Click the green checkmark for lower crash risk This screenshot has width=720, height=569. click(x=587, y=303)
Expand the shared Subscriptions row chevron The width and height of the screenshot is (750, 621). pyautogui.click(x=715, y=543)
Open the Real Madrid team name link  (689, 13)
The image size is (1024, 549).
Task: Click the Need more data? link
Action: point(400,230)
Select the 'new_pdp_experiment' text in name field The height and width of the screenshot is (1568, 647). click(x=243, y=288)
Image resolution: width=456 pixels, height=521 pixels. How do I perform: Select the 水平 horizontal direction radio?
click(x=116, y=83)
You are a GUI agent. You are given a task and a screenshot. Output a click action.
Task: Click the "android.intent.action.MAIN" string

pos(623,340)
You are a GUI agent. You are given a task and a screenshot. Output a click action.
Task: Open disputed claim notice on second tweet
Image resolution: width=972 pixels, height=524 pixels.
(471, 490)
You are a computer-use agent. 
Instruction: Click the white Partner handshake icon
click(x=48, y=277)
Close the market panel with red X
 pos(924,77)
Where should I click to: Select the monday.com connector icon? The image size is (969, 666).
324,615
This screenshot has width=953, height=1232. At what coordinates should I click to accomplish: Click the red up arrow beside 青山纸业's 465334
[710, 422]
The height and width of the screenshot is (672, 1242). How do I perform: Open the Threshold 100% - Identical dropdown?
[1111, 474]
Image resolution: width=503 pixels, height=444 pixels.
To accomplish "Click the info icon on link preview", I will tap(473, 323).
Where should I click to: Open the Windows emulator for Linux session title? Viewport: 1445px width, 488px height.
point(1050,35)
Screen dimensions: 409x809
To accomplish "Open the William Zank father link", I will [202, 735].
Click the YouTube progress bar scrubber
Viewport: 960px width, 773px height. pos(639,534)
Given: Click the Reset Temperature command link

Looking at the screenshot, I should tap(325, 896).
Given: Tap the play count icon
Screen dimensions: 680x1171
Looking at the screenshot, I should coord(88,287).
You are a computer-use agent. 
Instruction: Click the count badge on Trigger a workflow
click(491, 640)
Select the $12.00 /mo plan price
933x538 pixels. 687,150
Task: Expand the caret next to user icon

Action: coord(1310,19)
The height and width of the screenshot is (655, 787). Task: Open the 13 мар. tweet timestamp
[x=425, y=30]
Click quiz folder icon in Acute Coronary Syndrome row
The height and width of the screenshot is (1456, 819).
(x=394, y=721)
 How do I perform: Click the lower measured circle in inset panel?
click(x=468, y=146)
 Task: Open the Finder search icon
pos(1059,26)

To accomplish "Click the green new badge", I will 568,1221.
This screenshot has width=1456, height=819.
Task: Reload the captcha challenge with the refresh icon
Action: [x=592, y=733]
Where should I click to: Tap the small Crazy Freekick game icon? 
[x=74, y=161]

:::

• [Your instructions] Return the entries above in full and exactly as written.

• [Result]
Click the green checkmark for lower crash risk This screenshot has width=720, height=569. click(x=587, y=303)
Expand the shared Subscriptions row chevron The width and height of the screenshot is (750, 621). pyautogui.click(x=715, y=543)
Open the Real Madrid team name link  (689, 13)
The image size is (1024, 549).
Task: Click the Need more data? link
Action: point(400,230)
Select the 'new_pdp_experiment' text in name field The height and width of the screenshot is (1568, 647). click(x=243, y=288)
Image resolution: width=456 pixels, height=521 pixels. How do I perform: Select the 水平 horizontal direction radio?
click(x=116, y=83)
You are a GUI agent. You are given a task and a screenshot. Output a click action.
Task: Click the "android.intent.action.MAIN" string

pos(623,340)
You are a GUI agent. You are given a task and a screenshot. Output a click action.
Task: Open disputed claim notice on second tweet
Image resolution: width=972 pixels, height=524 pixels.
(471, 490)
You are a computer-use agent. 
Instruction: Click the white Partner handshake icon
click(x=48, y=277)
Close the market panel with red X
 pos(924,77)
Where should I click to: Select the monday.com connector icon? The image size is (969, 666).
324,615
This screenshot has width=953, height=1232. At what coordinates should I click to accomplish: Click the red up arrow beside 青山纸业's 465334
[710, 422]
The height and width of the screenshot is (672, 1242). How do I perform: Open the Threshold 100% - Identical dropdown?
[1111, 474]
Image resolution: width=503 pixels, height=444 pixels.
To accomplish "Click the info icon on link preview", I will tap(473, 323).
Where should I click to: Open the Windows emulator for Linux session title? Viewport: 1445px width, 488px height.
point(1050,35)
Screen dimensions: 409x809
To accomplish "Open the William Zank father link", I will [202, 735].
Click the YouTube progress bar scrubber
Viewport: 960px width, 773px height. pos(639,534)
Given: Click the Reset Temperature command link

Looking at the screenshot, I should tap(325, 896).
Given: Tap the play count icon
Screen dimensions: 680x1171
Looking at the screenshot, I should coord(88,287).
You are a computer-use agent. 
Instruction: Click the count badge on Trigger a workflow
click(491, 640)
Select the $12.00 /mo plan price
933x538 pixels. 687,150
Task: Expand the caret next to user icon

Action: coord(1310,19)
The height and width of the screenshot is (655, 787). Task: Open the 13 мар. tweet timestamp
[x=425, y=30]
Click quiz folder icon in Acute Coronary Syndrome row
The height and width of the screenshot is (1456, 819).
(x=394, y=721)
 How do I perform: Click the lower measured circle in inset panel?
click(x=468, y=146)
 Task: Open the Finder search icon
pos(1059,26)

To accomplish "Click the green new badge", I will 568,1221.
This screenshot has width=1456, height=819.
Task: Reload the captcha challenge with the refresh icon
Action: [x=592, y=733]
Where should I click to: Tap the small Crazy Freekick game icon? 
[x=74, y=161]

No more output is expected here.